Saturday, April 16, 2005

Extreme Makeover, Afghan Style

In search of a little nip, tuck

By Kim Barker the Tribune's South Asia correspondent

Most patients want their scars removed, all evidence of burns, skin diseases and even gunshot wounds erased. But others, hiding beneath their burqas, want nose jobs.
Cosmetic surgery has arrived in Kabul, in the form of the tiny Hamkar Surgical Clinic, across the street from the bombed-out Cinema Theatre building, in need of its own face-lift. In this clinic, tucked away at the top of a dark stairway, people can pay for tummy tucks, although no one has been brave enough yet to try. Women will be able to buy larger breasts, although only one woman has expressed interest so far.
"It's peaceful now in Afghanistan," nurse Mohammad Fazel said. "People can get rid of their wrinkles. They can get rid of their bad figures."
Most Afghans are still too busy surviving to worry too much about appearance. But the existence of such a clinic--which charges as little as $100 for a nose job--shows how much Kabul, at least, has changed since the fall of the Taliban in late 2001.
The harsh regime frowned on people changing their appearances. The Taliban would have closed such a surgical clinic and harmed doctors even thinking about opening such a place. It viewed beauty shops as pure vanity.
The surgical clinic is only one example of the changing face of beauty in Kabul. Now, hair salons thrive across the capital. Last week, a new one opened, with a laser machine to get rid of blackheads, and massages are offered for Afghan women--by Afghan women, of course.
"Everybody feels much better after a massage," said Mahjoba Molaee, who works at the Jewel Beauty Center. "Why shouldn't we have massages for Afghan women?"
Bald men can get hair plugs at the Kabul version of a hair club for men, aptly called The Solution for Losing Hair. Mirwais Salehi, who believes he lost his hair six years ago because of hemorrhoids, was an early client.
"I have no problems with my new hair," said Salehi, 36, whose new hair indeed blends in with his old hair and makes him look years younger. "I'm playing soccer in it. I'm washing it. I'm even swimming in it."
He has acted as a walking advertisement, convincing dozens of acquaintances to come here, including two soccer teammates. The Solution for Losing Hair also received a major boost in business a few months ago after a local TV anchor, once bald, suddenly appeared on air with a full head of hair.
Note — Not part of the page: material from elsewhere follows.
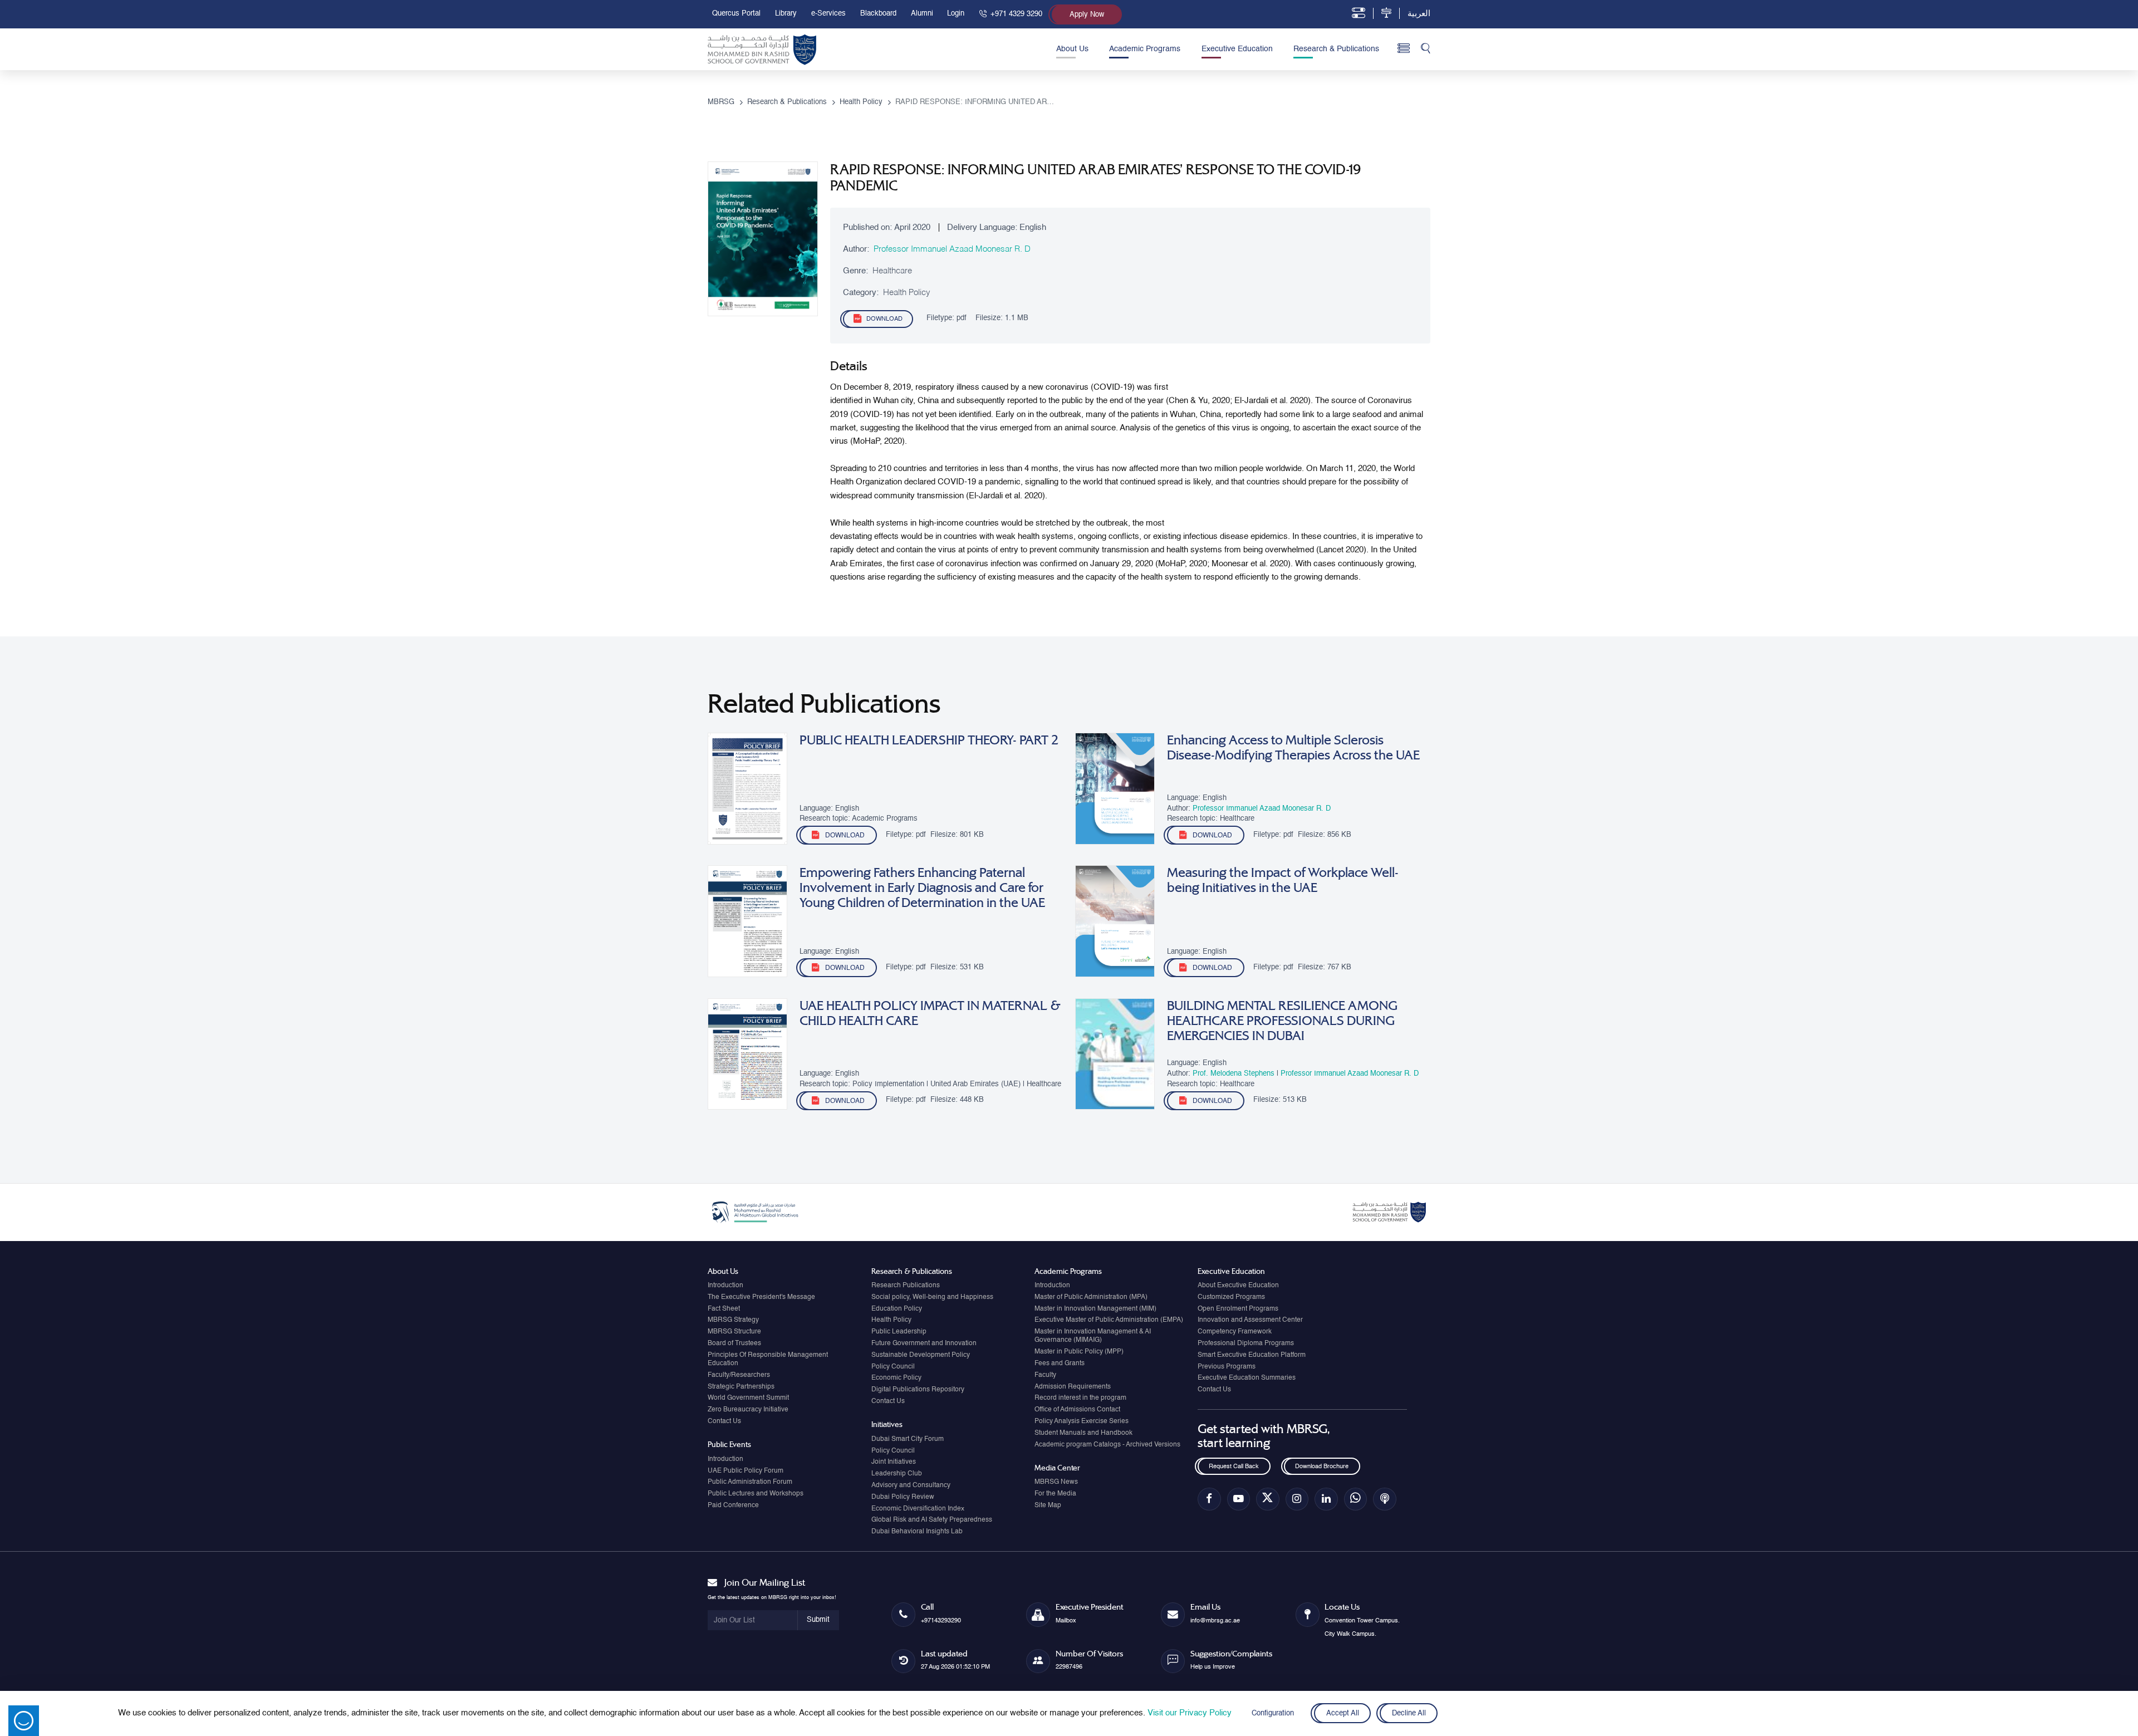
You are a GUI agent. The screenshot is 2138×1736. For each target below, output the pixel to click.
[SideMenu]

But the Hamkar clinic is probably the biggest surprise in the new Afghanistan. It opened early last year, focused primarily on treating cleft lips, cleft palates and the scars left by skin disease. Doctors fixed injuries from 23 years of war, bullet wounds and burns.
Dr. Aminullah Hamkar has photo albums of before and after pictures, of gruesome burns he has fixed, of faces he has repaired. But in recent months, patients have started demanding other procedures.
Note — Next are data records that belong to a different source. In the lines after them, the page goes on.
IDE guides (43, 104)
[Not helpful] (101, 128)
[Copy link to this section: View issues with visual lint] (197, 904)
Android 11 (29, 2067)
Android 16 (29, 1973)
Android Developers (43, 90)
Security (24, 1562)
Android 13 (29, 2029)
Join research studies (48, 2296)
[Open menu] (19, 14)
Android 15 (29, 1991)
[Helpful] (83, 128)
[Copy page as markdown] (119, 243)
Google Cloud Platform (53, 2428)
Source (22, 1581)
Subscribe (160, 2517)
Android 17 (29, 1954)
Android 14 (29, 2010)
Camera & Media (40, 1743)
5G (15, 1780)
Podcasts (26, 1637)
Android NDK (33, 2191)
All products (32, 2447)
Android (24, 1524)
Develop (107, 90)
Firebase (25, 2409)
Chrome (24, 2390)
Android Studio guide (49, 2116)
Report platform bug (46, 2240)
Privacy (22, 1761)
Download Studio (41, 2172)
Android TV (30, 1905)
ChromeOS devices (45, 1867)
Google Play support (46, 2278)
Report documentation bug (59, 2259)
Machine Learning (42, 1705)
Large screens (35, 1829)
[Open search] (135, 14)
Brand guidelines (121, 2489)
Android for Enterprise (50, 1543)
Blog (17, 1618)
A woman first asked for a nose job. A month later, an older man came to the clinic. He had scars removed first from his hand, then from his face. Finally, he asked Hamkar to take away wrinkles near his eyes.
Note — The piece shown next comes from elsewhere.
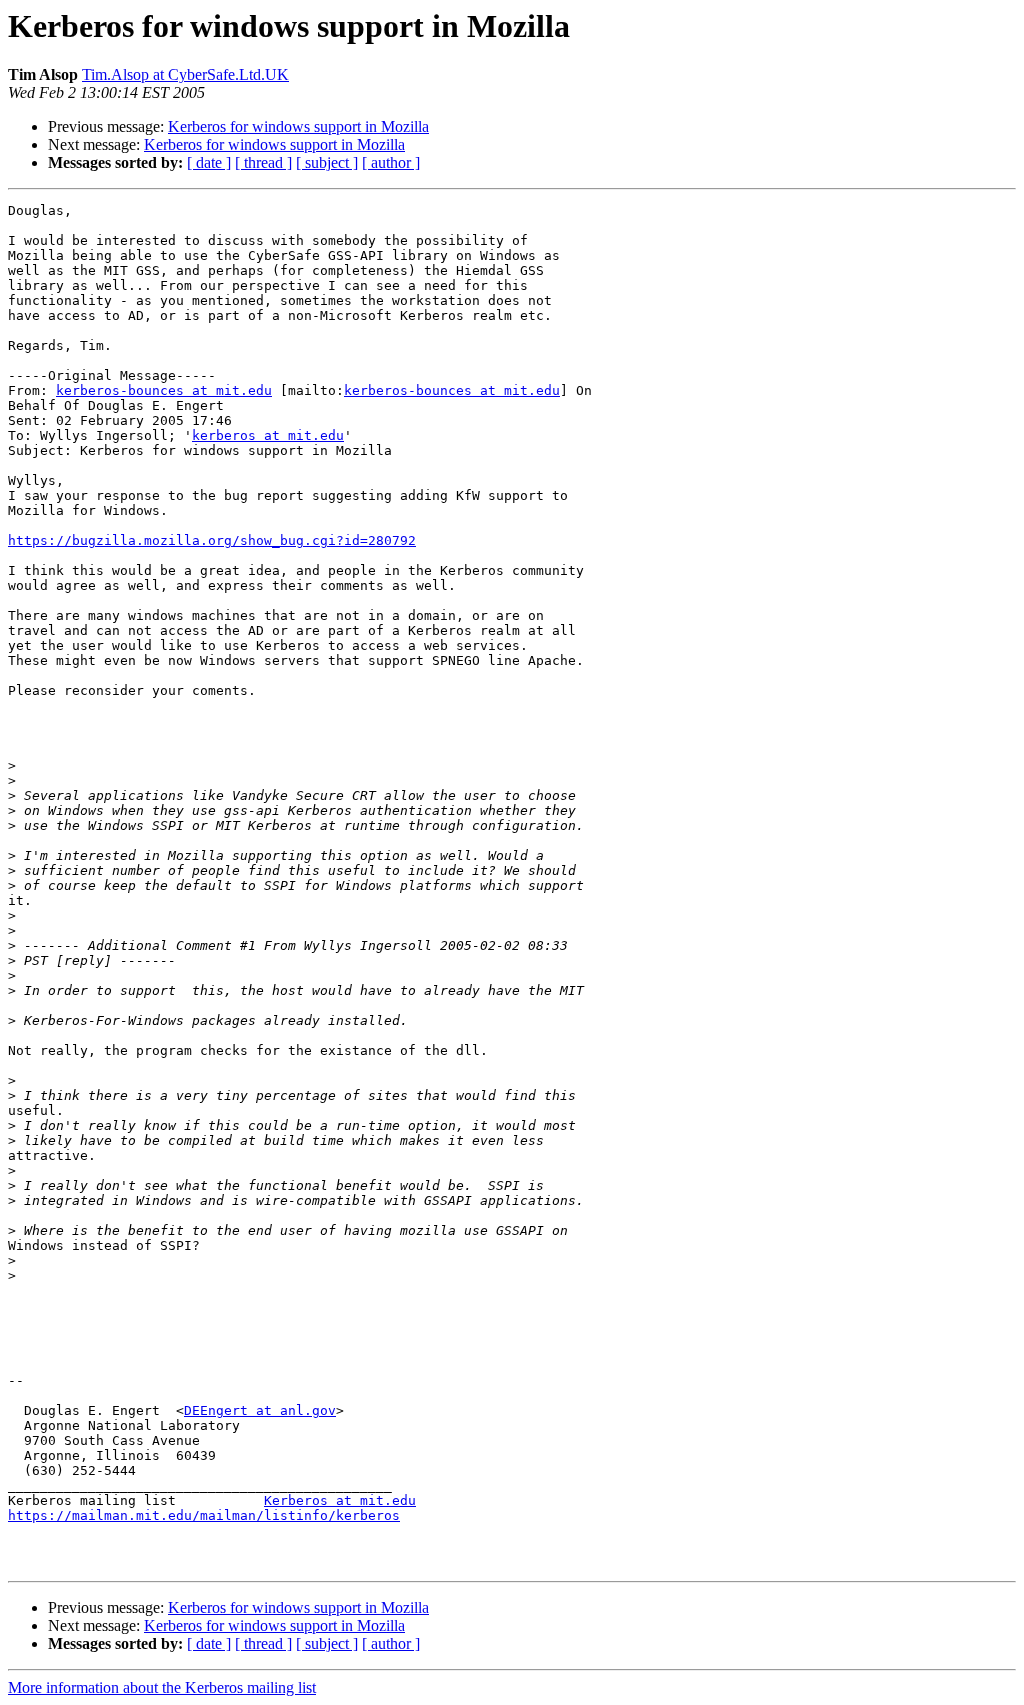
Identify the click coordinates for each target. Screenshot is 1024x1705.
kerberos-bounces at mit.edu (164, 390)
"I joked with him and told him, `You want to have a second wife?'" Hamkar recalled.
The man laughed, but insisted on the surgery. Since then, about 15 people, mostly men, have received eyelifts, Hamkar said.
About 10 patients, mostly women who walk into the clinic in burqas, which cover their faces, have had nose jobs.
Sometimes, Hamkar insists on a letter from a therapist certifying a patient's sanity.
"One man said: `Please get rid of the tip of my nose. When I'm reading, it's in the way, hanging down. When I'm sleeping on my right side, it hangs to the right. When I'm sleeping on my left, it hangs to the left,'" said Hamkar, who got a letter and performed the surgery.
Not everyone in Kabul accepts the clinic. Many Muslims here are conservative, and they believe nothing created by God should be changed.
A taxi driver once threatened to kick out a clinic doctor because he was talking about nose jobs. And a government TV station censored an ad that touted breast surgery and tummy tucks.
Clinic workers acknowledge it could be too soon to start talking publicly about such things.
"No one has come so far to fix their breasts, to make them smaller or bigger, or to get rid of their hanging stomachs," Fazel said. "No one has come so far, because our society is still a little bit extremist."